Saturday, May 08, 2004

CPAs Assess Their Tax Prep Software
Busy season is over for tax practitioners, but as they tote up the year just past, many are considering a software switch.

by Rick Telberg
At Large

After one of the most successful tax seasons on record, you'd think it might be difficult for the makers of tax preparation software to convince practitioners to switch packages.

But there's still enough dissatisfaction among users and more than enough pressure from technological innovation to make it well worth their whiles (and wiles) to try.

While only five percent of more than 1,000 readers answering an At Large survey said they were anything less than satisfied with their tax software this year, about 29 percent said they could be persuaded to consider changing vendors.

This isn't the place to name names and place blame, so we'll let the guilty go free, as they say on "Dragnet," to protect the innocent. But it's easy to tote up the vendor-related deficiencies that give professionals the most headaches:

Here are the concerns most frequently cited by readers (in order)
1. Support
2. Documentation
3. Speed
4. Reliability
5. Ease of input
6. Installation problems
7. Network and compatibility issues, and, last but not least,
8. Bad calculations

A Minneapolis practitioner had been loyal to a certain program since 1994. But with 2004 tax season, he said, "It's been nothing but trouble" since he installed a new network in his small firm. Classify him: "not satisfied at all" with his current product, and "definitely considering" a change.
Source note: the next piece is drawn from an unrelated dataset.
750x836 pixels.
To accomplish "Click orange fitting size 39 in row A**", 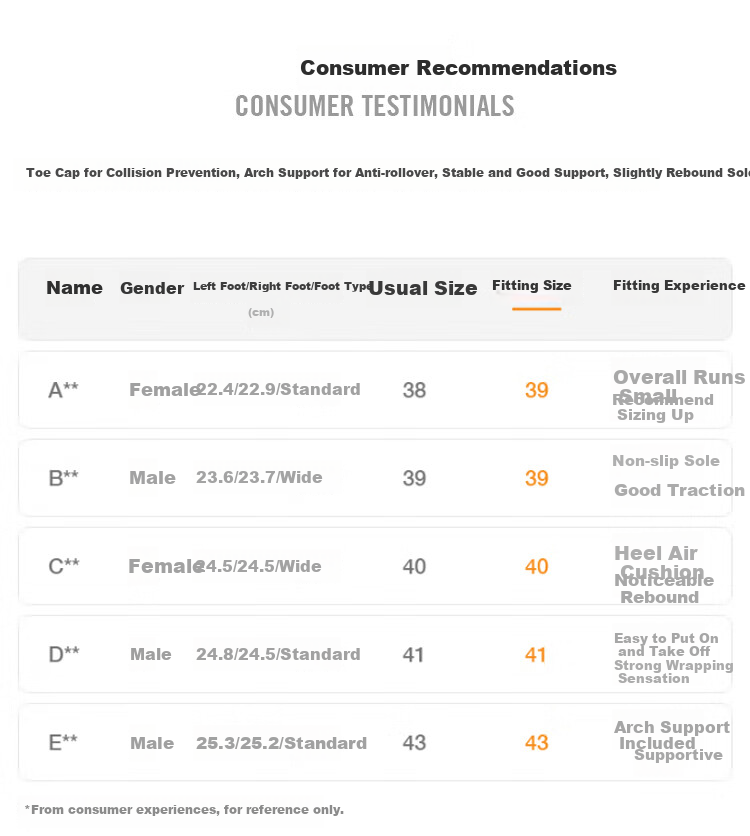I will 536,390.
Then there's the senior manager who complained that one of the top selling programs on the market wasn't handling multi-state returns very well. This looks like another prospect for competitive vendors.
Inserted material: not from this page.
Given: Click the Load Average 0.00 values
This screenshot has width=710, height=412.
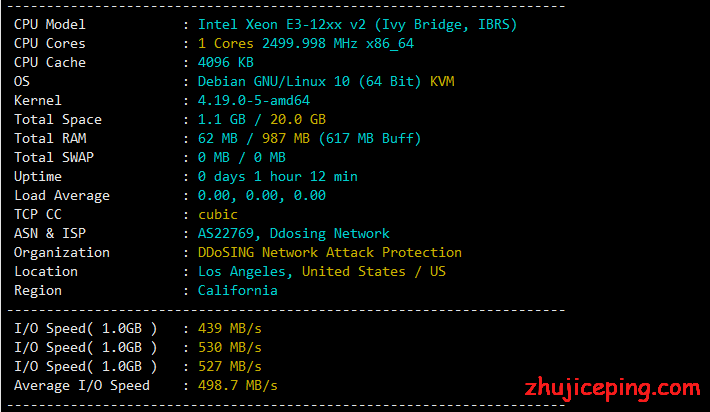Looking at the screenshot, I should coord(262,196).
There was also the practitioner who switched to a new vendor and found problems in "everything from installation to preparing returns?" It's hard to think of anything which that definition doesn't cover.

But then, there's also the practitioner who admitted he switched this year to a less expensive package after his old vendor pushed through a price increase. "But the old adage is certainly true here," he said. "You get what you pay for."

Busy season may be over for tax practitioners, but it's only just begun for the tax prep software vendors.